## Simple Recommender Model

The simple recommenders are basic systems that recommend the top items based on a certain metric or score. Here, we will build a simple recommendation model for movie database.

Dataset:
The dataset files contain data about 45,000+ movies listed.
This dataset captures some features like cast, crew, plot keywords, budget, revenue, posters,   release dates, languages, production companies, countries, TMDB vote counts, and vote averages.

In [67]:
import pandas as pd

#Load the dataset
md = pd.read_csv("movies_metadata.csv", engine='python')
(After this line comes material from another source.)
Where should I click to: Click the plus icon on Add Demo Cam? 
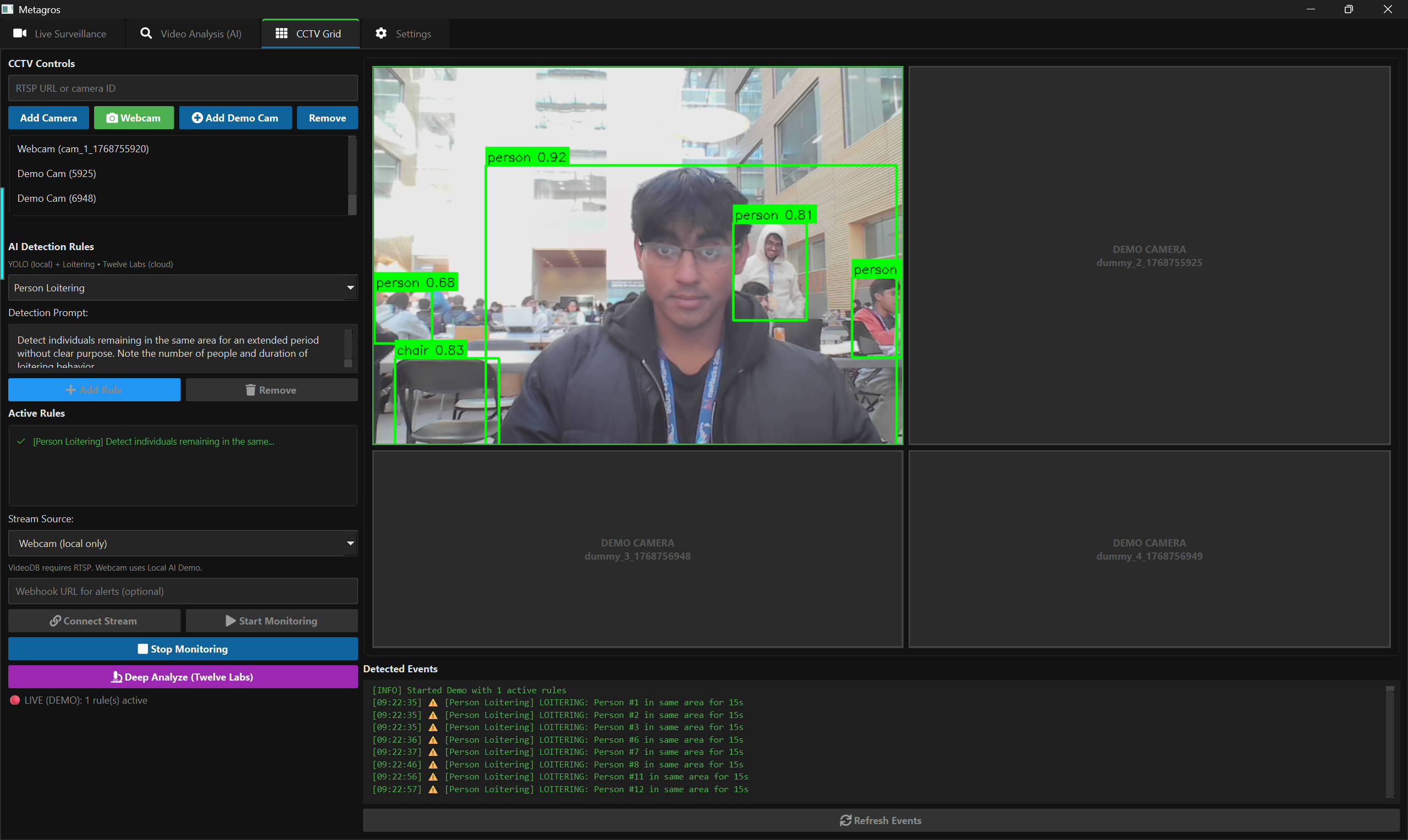197,118
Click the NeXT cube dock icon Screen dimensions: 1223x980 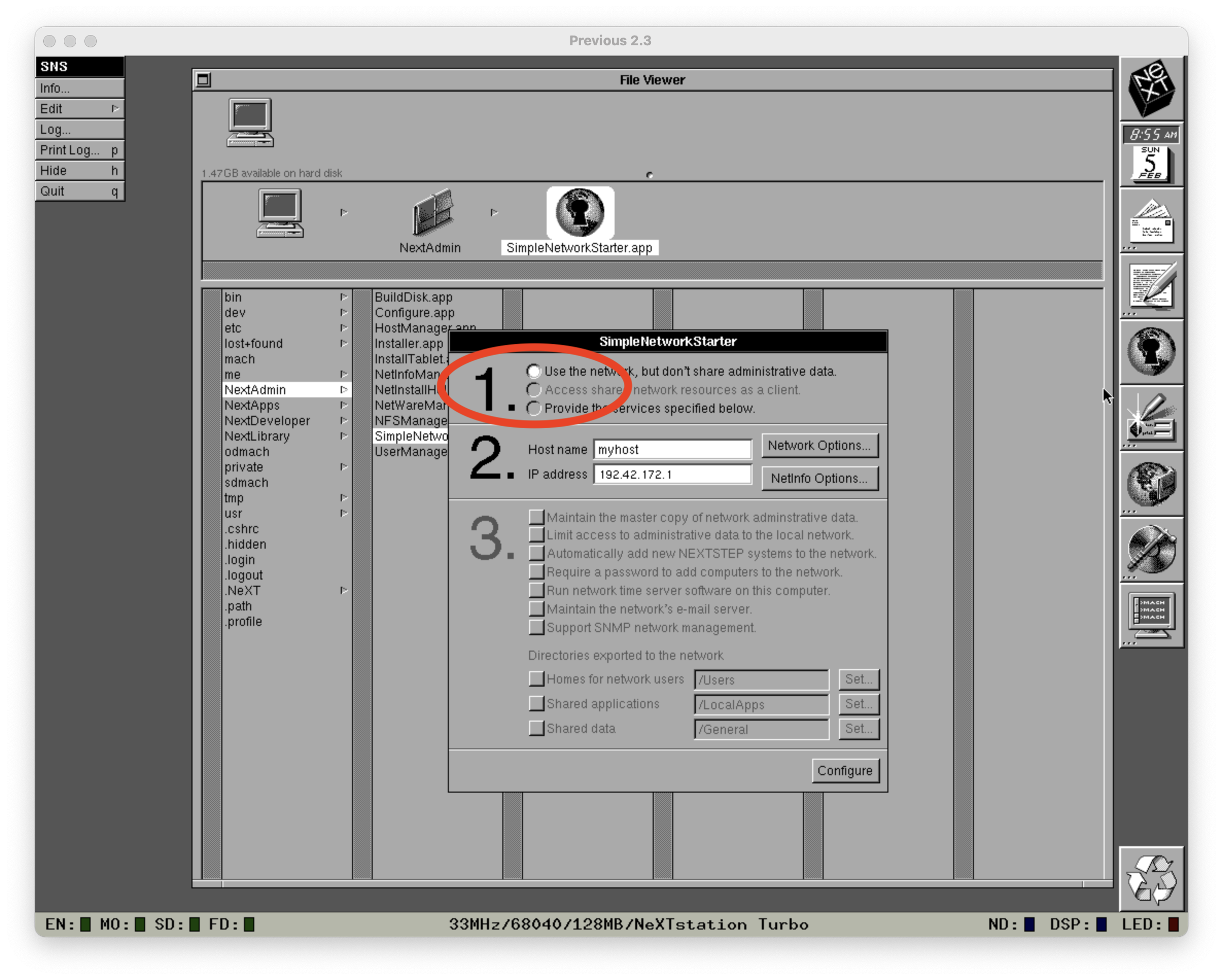[1151, 88]
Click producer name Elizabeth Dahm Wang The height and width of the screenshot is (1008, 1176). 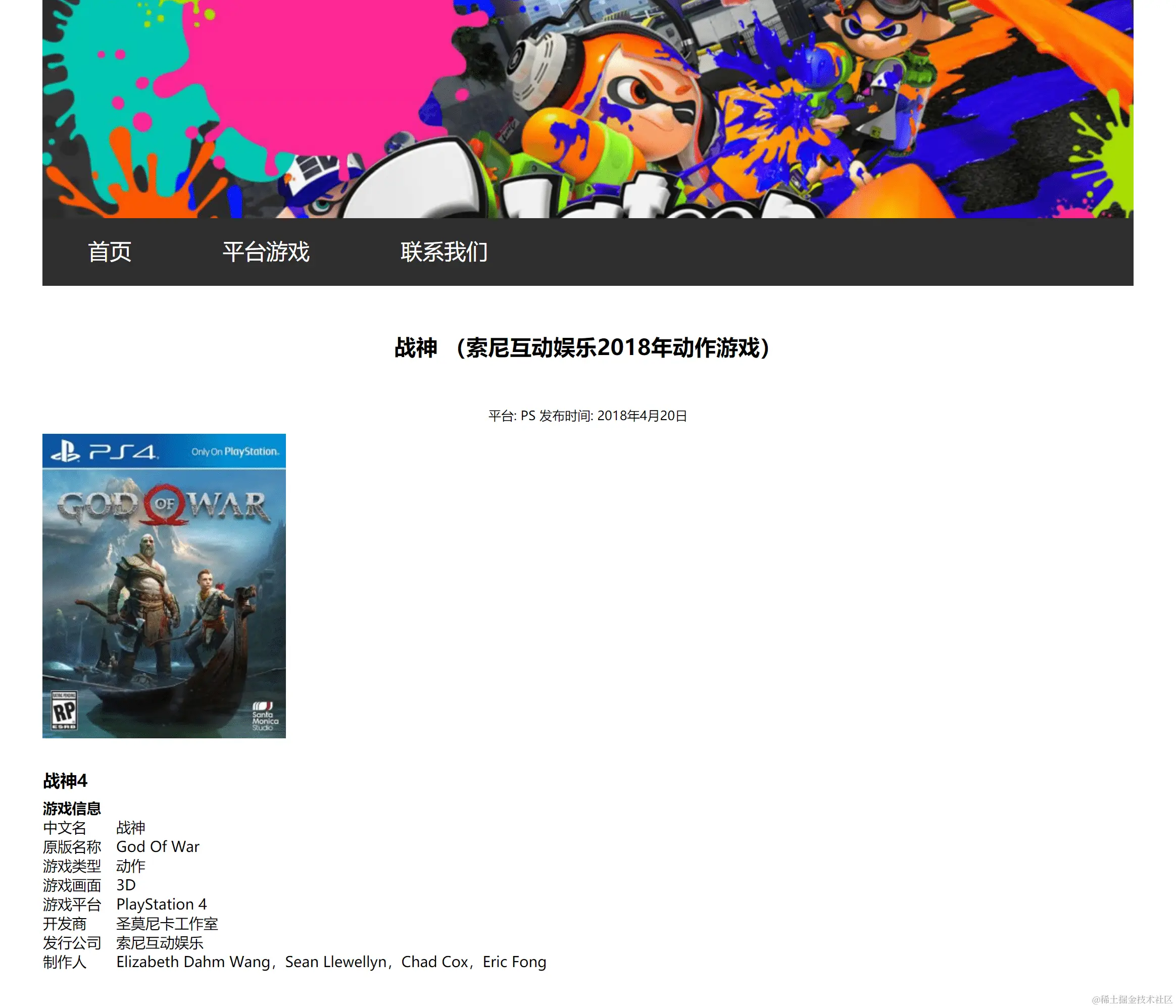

# to avoid the memory errors, use the parameter engine='python' or low_memory=False

In [85]:
rows = len(md.axes[0])
cols = len(md.axes[1])
print("Number of Rows: " + str(rows))
print("Number of Columns: " + str(cols))

md.shape

In [86]:
md.head(5)

In [87]:
#Describe some details of the Dataset
perc =[.20, .40, .60, .80]
  
include =['object', 'float', 'int']

# calling describe method
md.describe(percentiles = perc, include = include)

In [88]:
md.info()

The prime parameters considered for the recommendation:

Popularity
Vote_Average
Vote_Count

In [89]:
# Convert the object type of popularity parameter into numerical 
md['popularity'] = pd.to_numeric(md['popularity'], errors = 'coerce')

# Summarize the fields:
md[["popularity","vote_average","vote_count"]].describe()

In [90]:
# Calculate the minimum number of votes required to be in the chart, min_vote above 90% quartile
min_vote = md['vote_count'].quantile(0.90)
print(min_vote)

In [91]:
mv_md = md.loc[(md.vote_count>= min_vote)]
mv_md.shape

Now, calculate the weighted ranking using:
    
    WeightedRating(WR)=(v/v+m)*R + (m/v+m)*C
    
    In the above equation,

    v is the number of votes for the movie;
    m is the minimum votes required to be listed in the chart;
    R is the average rating of the movie;
    C is the mean vote across the whole report.

In [80]:
m = min_vote
C = md['vote_average'].mean()

def weighted_rating(x, m=m, C=C):
    v = x['vote_count']
    R = x['vote_average']
    # Calculation based on the formula
    return (v/(v+m) * R) + (m/(m+v) * C)


In [95]:
mv_md['score'] = mv_md.apply(weighted_rating, axis=1)

In [94]:
#Sort movies based on score calculated above
mv_md = mv_md.sort_values('score', ascending=False)

#Print the top 10 movies
mv_md[['title', 'vote_count', 'vote_average', 'score']].head(10)

The above list of 10 movies are recommended & will be passed to the application if any additional information needed.